Summer Film Festival 4 Elements


After All… a Beginning 

The round-anniversary, ending-with-an-eight year 2018 understandably raises questions about the meaning of various, not always happy, ends in the history of Czechoslovakia. The Summer Film Festival 4 Elements also celebrates this year the 20th anniversary and since February we have been remembering all of its certainly happier beginnings and ends.

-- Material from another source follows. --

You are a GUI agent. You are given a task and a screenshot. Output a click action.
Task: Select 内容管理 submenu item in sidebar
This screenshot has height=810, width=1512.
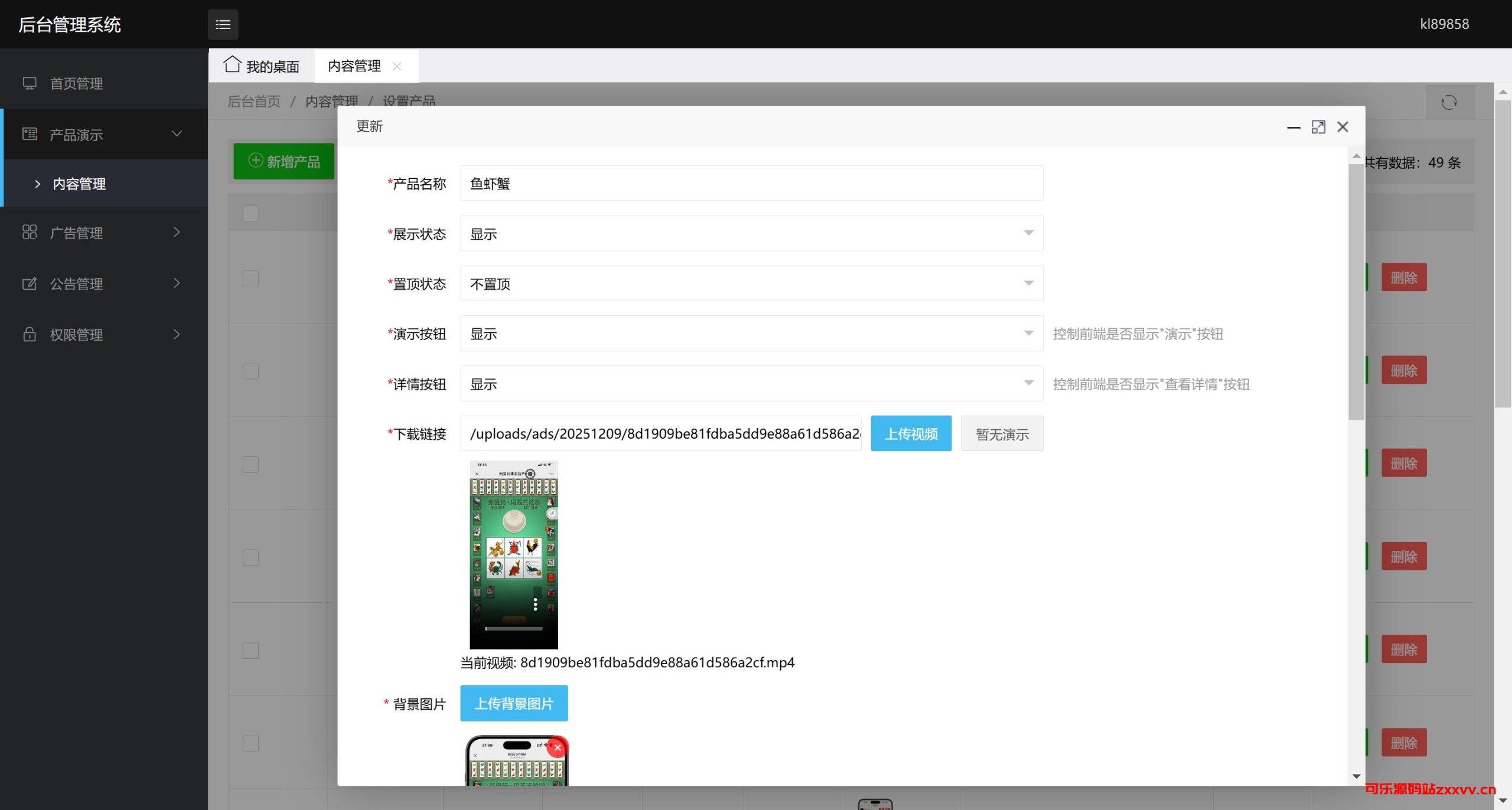(x=79, y=184)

There are not many things that can give film viewers such a clear idea – and often also cause amusement – as the convention of happy ending. And there are not many things in film that we can so quickly associate mainly with the Hollywood film production. We all know happy ends (they make us happy), but in the film history and theory, it is a strange phenomenon that has not been given, for its seeming transparency, proper critical attention. It is definitely not just a matter of Tinseltown. Happy ending is considered a standard, something predictable, typical, necessary, required, expected, usual. And above all: cliché. David Bordwell points out the omnipresence of happy endings in Hollywood cinema, when he states that out of one hundred randomly selected films more than sixty used at the end an image of a couple in love or ended in some other optimistic, carefree, positive way (recovery, victory, escape, freedom, new journey).

A film ending does not have to be just conventional and positive. Even in Hollywood classics it is not always clear. I will only mention Casablanca. Or Some Like It Hot. However, it is very difficult to create a surprising ending and question in the finale all that has been seen and told. Therefore, we can regard as a happy end every clever, open, subversive, elemental, multidimensional, or enquiring ending. Because each end is just a door to a new beginning. Films produce films. And also cause addiction to them, as claims Frank Capra. It is a never-ending story of the flow of film images in the “cinematic bloodstream” of every viewer.